In the tradition of Rabelais, Swift, and Fran Ross--the tradition of biting satire that joyfully embraces the strange and fantastical — and drawing upon documentary strategies from Sheila Heti, Caren Beilin offers a tale of familial trauma that is also a broadly inclusive skewering of academia, the medical industry, and the contemporary art scene.
One day Iris, an adjunct at a city arts college, receives a terrible package: recently unearthed letters that her father had written to her in her teens, in which he blames her for their family's crises. Driven by the raw fact of receiving these devastating letters not once but twice in a lifetime, and in a panic of chronic pain brought on by rheumatoid arthritis, Iris escapes to the countryside — or some absurdist version of it.
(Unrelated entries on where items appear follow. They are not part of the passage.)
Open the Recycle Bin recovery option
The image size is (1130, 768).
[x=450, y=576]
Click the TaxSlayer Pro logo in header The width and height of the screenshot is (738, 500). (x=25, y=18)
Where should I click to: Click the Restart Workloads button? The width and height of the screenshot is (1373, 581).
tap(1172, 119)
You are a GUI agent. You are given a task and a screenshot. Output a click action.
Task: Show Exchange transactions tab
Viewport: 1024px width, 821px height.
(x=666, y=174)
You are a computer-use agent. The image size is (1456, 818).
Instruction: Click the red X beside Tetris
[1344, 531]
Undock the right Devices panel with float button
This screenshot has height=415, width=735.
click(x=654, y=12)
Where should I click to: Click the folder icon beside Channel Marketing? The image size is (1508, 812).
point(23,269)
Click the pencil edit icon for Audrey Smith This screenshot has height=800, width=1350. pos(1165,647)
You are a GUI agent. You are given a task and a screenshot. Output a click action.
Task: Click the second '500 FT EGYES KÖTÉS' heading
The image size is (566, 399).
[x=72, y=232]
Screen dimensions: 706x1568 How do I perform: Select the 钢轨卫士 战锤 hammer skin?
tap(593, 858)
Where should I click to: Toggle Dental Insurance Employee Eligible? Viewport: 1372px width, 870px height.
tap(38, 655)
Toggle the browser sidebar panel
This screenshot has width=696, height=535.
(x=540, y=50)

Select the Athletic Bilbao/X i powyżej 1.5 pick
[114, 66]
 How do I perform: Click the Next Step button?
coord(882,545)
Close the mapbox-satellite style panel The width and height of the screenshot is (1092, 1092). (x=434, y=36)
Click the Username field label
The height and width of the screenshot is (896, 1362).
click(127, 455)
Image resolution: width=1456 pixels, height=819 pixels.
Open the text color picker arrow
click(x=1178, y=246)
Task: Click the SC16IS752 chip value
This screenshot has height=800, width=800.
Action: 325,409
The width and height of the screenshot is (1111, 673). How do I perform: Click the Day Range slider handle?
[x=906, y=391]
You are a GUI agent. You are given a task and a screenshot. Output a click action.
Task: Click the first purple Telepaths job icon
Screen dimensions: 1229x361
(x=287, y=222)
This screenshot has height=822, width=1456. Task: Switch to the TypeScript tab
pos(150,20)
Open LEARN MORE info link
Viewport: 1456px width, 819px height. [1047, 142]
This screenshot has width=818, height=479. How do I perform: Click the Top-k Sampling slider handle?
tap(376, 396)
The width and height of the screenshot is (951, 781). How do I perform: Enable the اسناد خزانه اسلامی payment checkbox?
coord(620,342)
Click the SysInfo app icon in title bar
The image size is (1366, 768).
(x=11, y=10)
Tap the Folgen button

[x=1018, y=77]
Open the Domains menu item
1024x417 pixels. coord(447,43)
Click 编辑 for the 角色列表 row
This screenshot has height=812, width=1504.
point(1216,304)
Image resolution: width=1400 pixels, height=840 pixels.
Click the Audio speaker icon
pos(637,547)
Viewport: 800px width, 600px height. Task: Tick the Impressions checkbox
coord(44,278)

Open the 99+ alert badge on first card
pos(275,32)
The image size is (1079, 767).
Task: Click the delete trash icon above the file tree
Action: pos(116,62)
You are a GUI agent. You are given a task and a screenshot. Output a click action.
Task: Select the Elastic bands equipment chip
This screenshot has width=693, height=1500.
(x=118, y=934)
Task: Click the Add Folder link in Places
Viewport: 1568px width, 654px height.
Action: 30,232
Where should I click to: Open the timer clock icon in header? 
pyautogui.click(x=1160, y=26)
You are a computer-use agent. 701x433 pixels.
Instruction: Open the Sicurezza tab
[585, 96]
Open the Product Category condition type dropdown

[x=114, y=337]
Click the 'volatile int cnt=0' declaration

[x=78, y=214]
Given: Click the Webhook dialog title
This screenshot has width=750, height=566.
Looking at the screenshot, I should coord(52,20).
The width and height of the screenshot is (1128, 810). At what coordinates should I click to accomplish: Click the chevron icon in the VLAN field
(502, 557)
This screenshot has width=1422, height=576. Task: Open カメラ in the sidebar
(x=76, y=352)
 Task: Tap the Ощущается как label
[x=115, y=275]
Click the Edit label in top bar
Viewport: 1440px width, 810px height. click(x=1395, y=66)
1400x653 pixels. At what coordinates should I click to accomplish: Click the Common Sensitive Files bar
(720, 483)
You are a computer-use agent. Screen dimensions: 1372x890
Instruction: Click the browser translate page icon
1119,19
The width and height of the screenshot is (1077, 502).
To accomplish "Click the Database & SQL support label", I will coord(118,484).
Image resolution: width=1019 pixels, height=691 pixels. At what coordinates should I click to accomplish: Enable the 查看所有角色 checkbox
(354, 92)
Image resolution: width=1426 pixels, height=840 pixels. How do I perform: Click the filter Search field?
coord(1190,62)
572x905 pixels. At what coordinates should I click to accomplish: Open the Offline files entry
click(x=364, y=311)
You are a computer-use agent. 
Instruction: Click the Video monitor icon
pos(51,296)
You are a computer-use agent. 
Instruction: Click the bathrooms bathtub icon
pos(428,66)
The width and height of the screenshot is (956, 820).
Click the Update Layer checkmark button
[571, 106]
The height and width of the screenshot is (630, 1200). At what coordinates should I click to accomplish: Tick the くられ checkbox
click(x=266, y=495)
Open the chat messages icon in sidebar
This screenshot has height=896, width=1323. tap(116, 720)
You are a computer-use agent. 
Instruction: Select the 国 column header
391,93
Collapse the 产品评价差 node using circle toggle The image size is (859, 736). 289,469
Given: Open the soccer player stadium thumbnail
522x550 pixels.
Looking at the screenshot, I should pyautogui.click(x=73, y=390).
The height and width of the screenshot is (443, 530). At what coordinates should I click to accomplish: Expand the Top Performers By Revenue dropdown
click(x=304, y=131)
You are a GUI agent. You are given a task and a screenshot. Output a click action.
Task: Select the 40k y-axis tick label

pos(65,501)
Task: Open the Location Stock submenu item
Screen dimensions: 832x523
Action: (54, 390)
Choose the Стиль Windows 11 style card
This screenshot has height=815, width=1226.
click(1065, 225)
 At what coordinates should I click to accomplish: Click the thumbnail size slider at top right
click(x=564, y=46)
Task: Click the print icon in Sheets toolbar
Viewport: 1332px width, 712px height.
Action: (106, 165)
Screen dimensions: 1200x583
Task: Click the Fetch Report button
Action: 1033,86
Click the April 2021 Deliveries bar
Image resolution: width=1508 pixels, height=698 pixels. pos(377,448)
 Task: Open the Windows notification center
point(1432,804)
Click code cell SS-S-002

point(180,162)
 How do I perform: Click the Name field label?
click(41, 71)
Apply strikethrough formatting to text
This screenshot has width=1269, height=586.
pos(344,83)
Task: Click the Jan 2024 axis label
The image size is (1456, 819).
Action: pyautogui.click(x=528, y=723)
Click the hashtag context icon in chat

Nazi cows, Picassos used as tampons, and a pair of arthritic feet that speak in the voices of Flaubert's Bouvard and Pécuchet are standard fare in this beguiling novel of odd characters, surprising circumstances, and intuitive leaps, all brought together in profoundly serious ways.
Review
“Caren Beilin's slim novels are marked by a distinctive dizzying logic — as if she had invented her own variation on realism — that allows the narrators' imaginations, feelings, locations on earth, and personal symbologies to stretch and twist the plot.” — Sheila Heti, Paris Review Daily
Review
“The author lands on an infectious and perfect blend of cultural criticism, wry writing advice…and magnificently weird storytelling. Belin's account of reemergence manages to be both hilarious and deeply moving.” — Publishers Weekly (Starred Review)
Review
"This wide-ranging, idea-driven novel leaves the reader with much to think about, deftly provoking questions about the nature and ethics of trauma and contemporary art. A fresh, funny, and striking experimental work with surprises at every turn." — Kirkus
About the Author
Caren Beilin is the author most recently of a nonfiction book, Blackfishing the IUD, and a memoir, Spain. She teaches creative writing at the Massachusetts College of Liberal Arts and lives close by, in Vermont.